Above, Lilia came to her bedroom window. ‘What’s the matter? Who’s that you’re talking to?’

‘Is that
you,
Lilia?’ queried Antonia, shaken.

‘Yes. Why not?’

‘Can’t you sleep?’

‘Is Jane back—everyone back?’

‘Everyone’s back.’

‘Who did you say?’

‘Everyone.’

‘Who’s that down there with you?’

‘You must be dreaming!’

‘Your voice sounds funny, Antonia.—You’ll lock the door, then?’

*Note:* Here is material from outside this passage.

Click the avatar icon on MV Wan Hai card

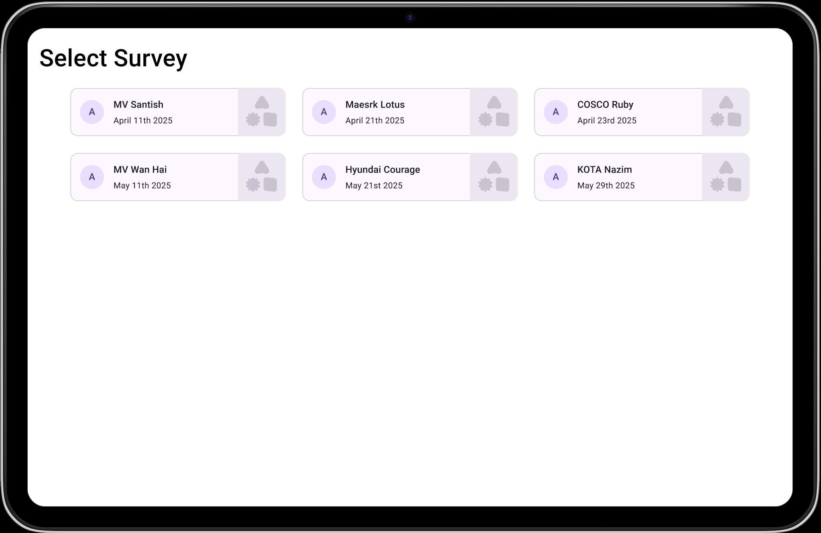(x=92, y=177)
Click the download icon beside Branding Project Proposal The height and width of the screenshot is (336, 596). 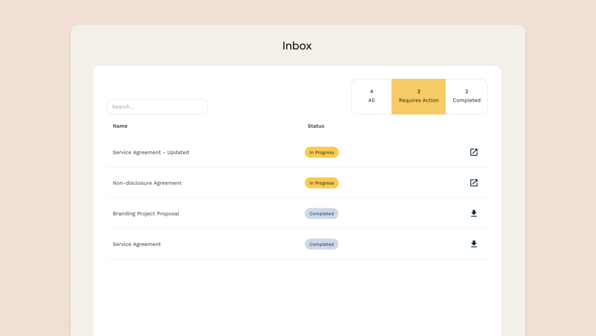point(474,213)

‘Yes. Go back to bed. Good night.’

Antonia, having stepped back into the hall, lost no time in barricading the door behind her, which she did with a lightheaded willingness, going through a performance which meant nothing—forcing the key round in the stiff lock, letting drop the crossbar into its sockets. Not since Montefort stood had there ceased to be vigilant measures against the nightcomer; all being part of the hostile watch kept by now eyeless towers and time-stunted castles along these rivers. For as land knows, everywhere is a frontier; and the outposted few (and few are the living) never must be off guard. But tonight the ceremony became a mockery: when Antonia had done bolting and barring she remained, arms extended across like another crossbar, laughing at the door. For the harsh-grained oak had gone into dissolution: it shut out nothing. So was demolished all that had lately stood between him and her… Behind her, however, was someone else.

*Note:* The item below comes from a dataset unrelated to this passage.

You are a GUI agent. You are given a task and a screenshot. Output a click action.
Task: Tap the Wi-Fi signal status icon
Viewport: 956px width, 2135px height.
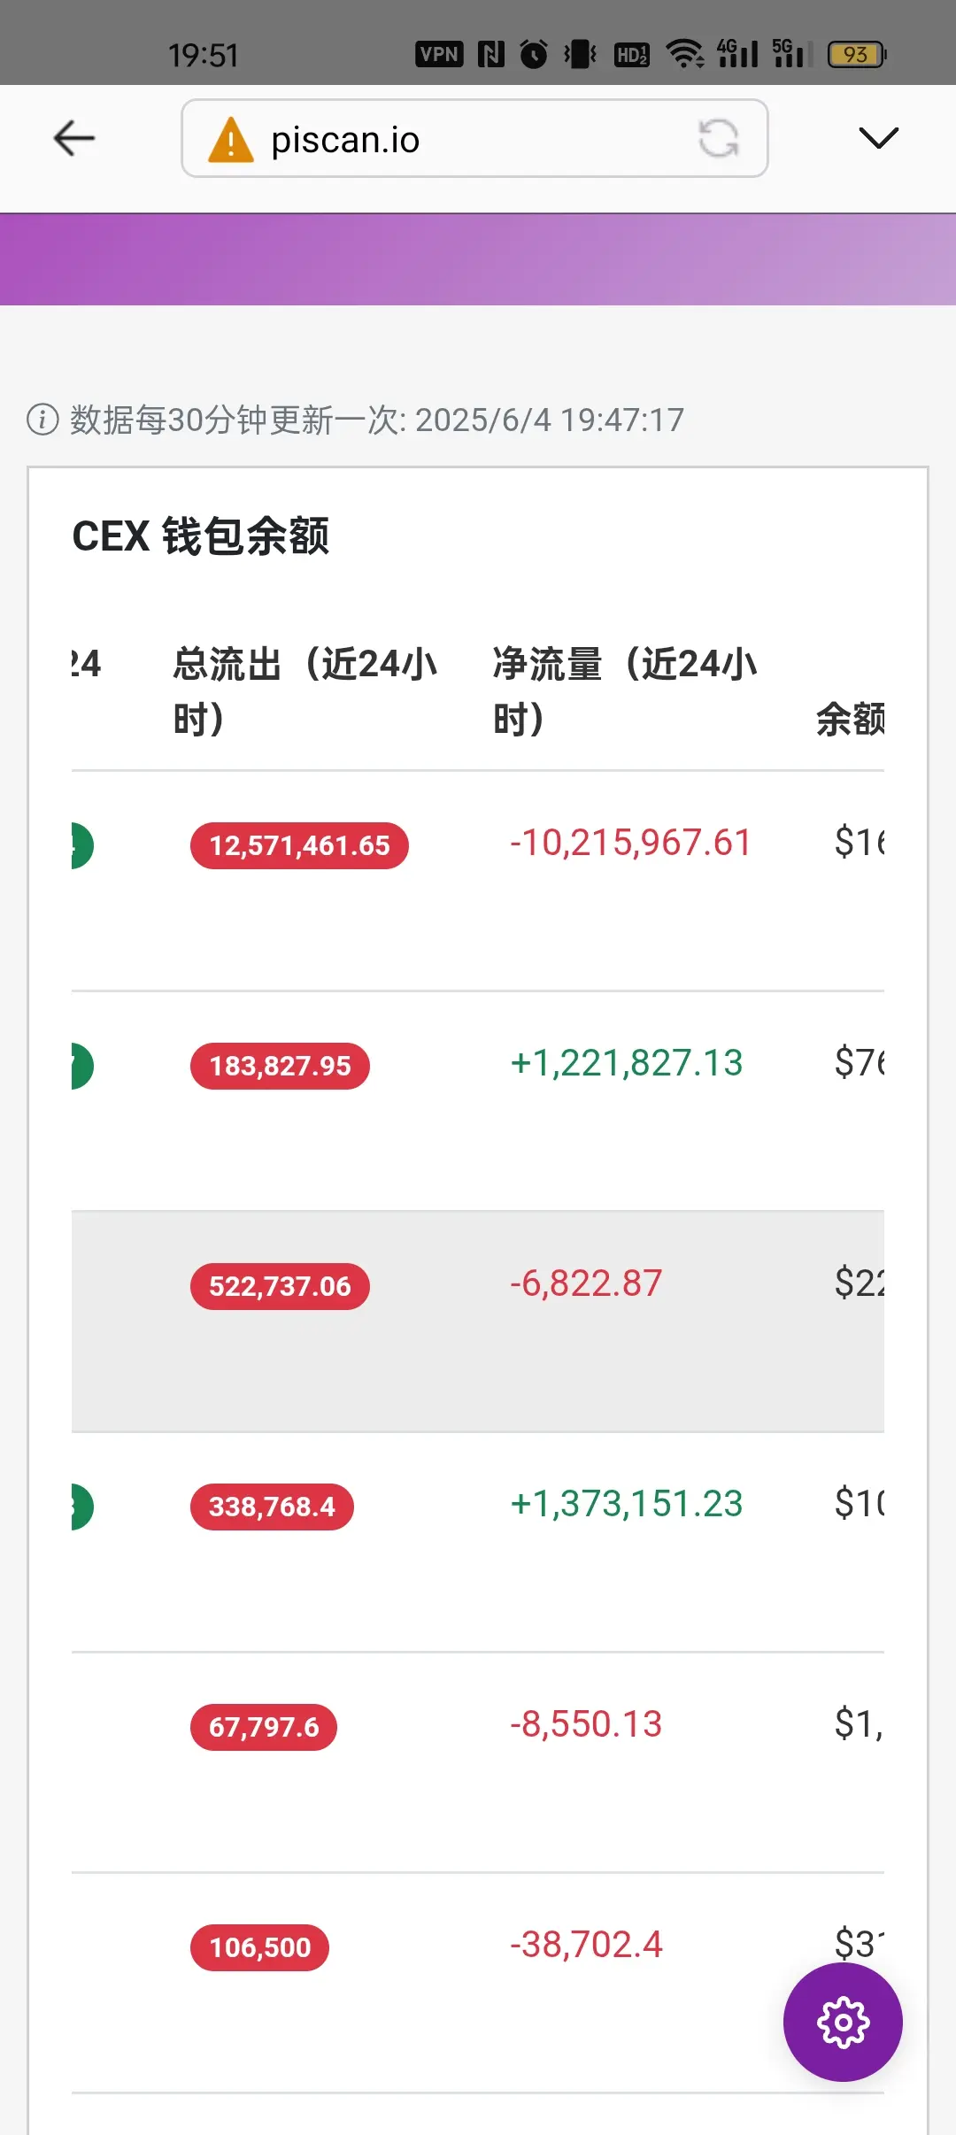pos(685,55)
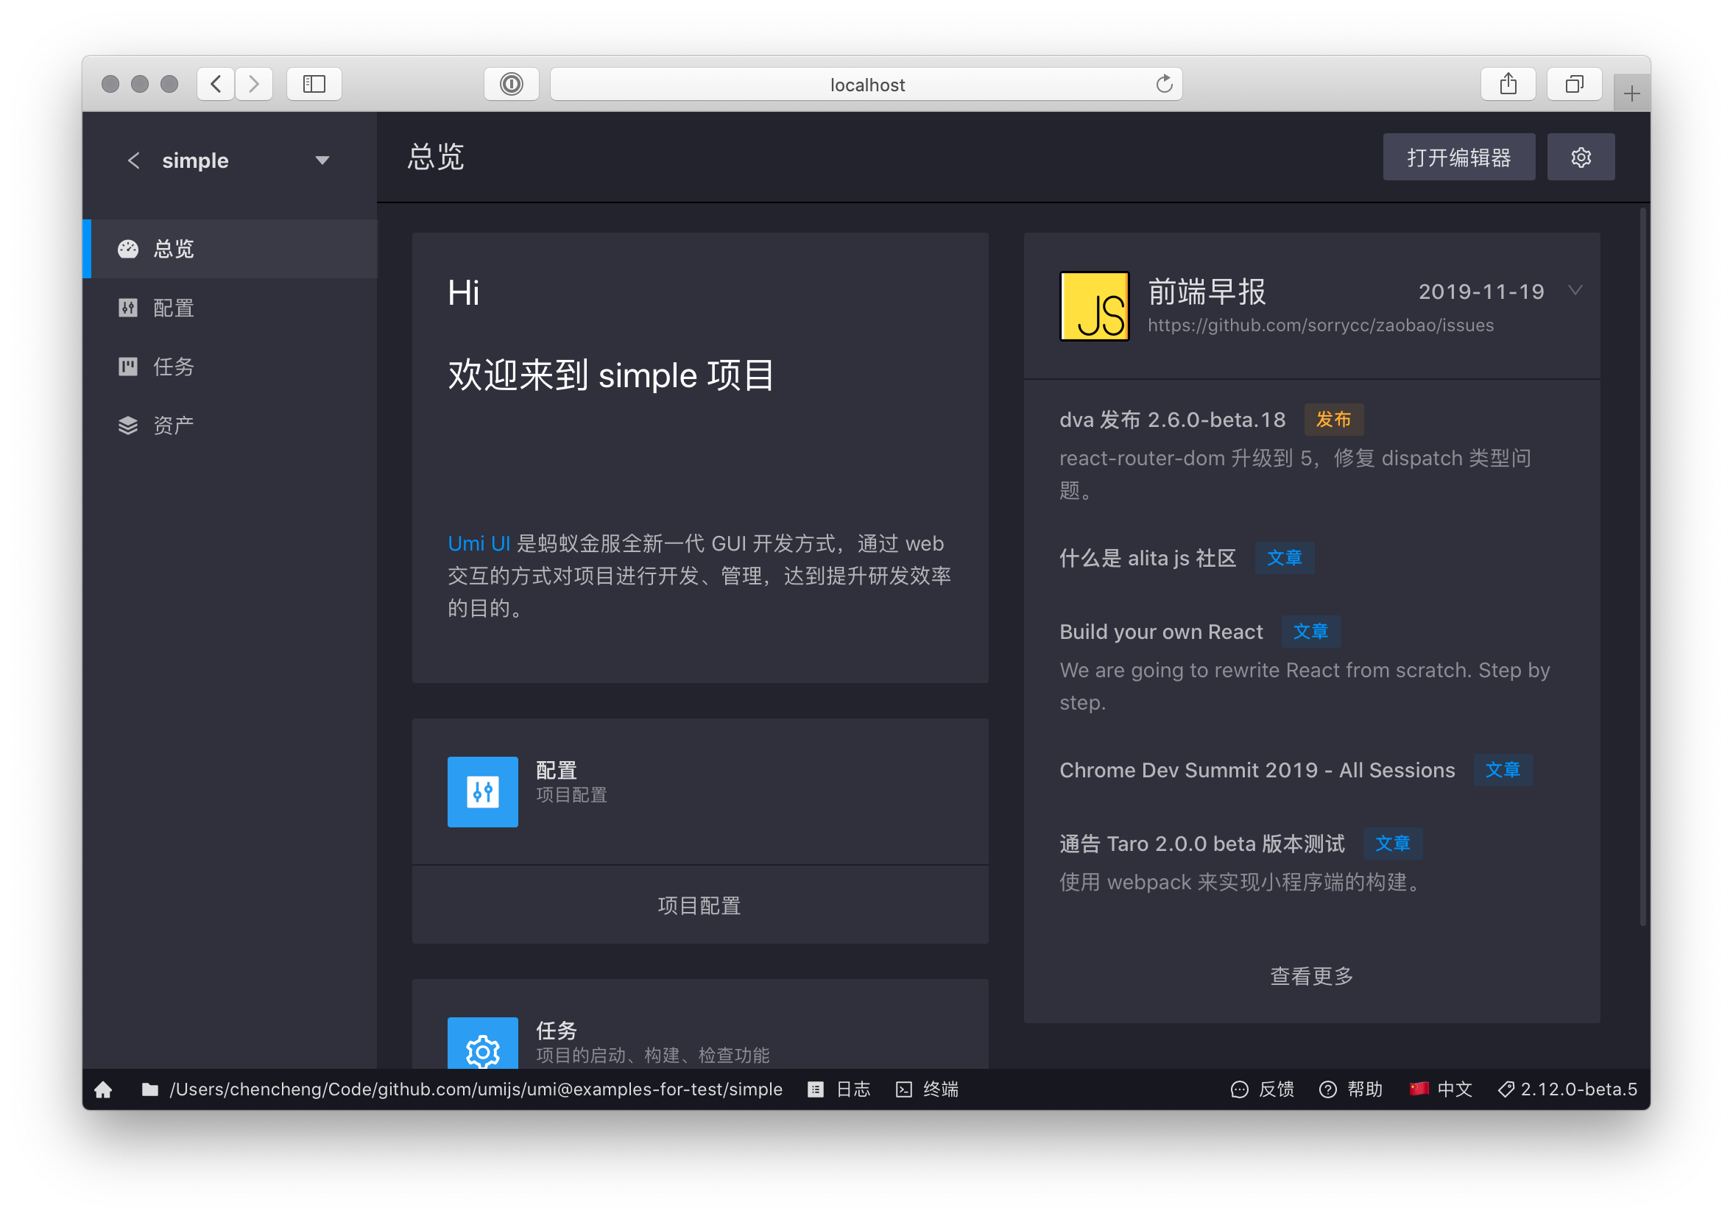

Locking up the house officially was Fred’s duty; having heard Antonia at it he came to check up, halting where, at the distant end of the hall, the archway led from the kitchen passage. ‘Why—thanks!’ he exclaimed.

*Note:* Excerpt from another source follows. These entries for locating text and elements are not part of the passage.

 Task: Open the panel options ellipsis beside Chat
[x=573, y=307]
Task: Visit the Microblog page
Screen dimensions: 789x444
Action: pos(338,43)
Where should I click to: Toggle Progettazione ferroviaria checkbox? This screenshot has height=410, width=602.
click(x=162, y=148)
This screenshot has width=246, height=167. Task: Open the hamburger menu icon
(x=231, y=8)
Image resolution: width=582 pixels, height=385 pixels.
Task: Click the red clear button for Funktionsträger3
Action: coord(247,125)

‘That’s all right,’ she said, turning round, ‘you were with a girl.’

That he took bemusedly, with a love-foolish half laugh. Antonia’s affably going on, ‘Quite like old times,’ made him twist the grin off his mouth uncertainly, to remark no more than, ‘Well, that’s one way to put it.’

‘Jane is quite a girl.’

‘She’s asleep,’ he gave out, suddenly very sternly. ‘Beat out, whatever they did to her over there. You and I’d better somehow get her to bed.’

‘Oh, by all means.’ Antonia went with Fred along the stone way into the kitchen—on the table a candle was burning; near it Guy’s latest love, seated, had fallen forward cheek on her arms like a tired servant; by her the tasted glass of milk. Antonia, not urgently putting aside the tumble of hair, looked down: here was beauty—never more beautiful than now in its dereliction and with its hopeless air of forgotten promise. From where had the girl got it, and so purely? She had ravened nothing but fairness out of her mother.
Our
blood, his and mine, thought Antonia, roundabout by way of the byblow Fred. Asleep and besotted Jane, wine on her breath, made a point for the confluence of lost bright forces. Antonia cried out: ‘She should have been his daughter!’

The words were out—under them, Jane slept on unstirred. On the stove top there sizzled drip from a kettle. After some time: ‘Were you speaking to me?’ Fred asked.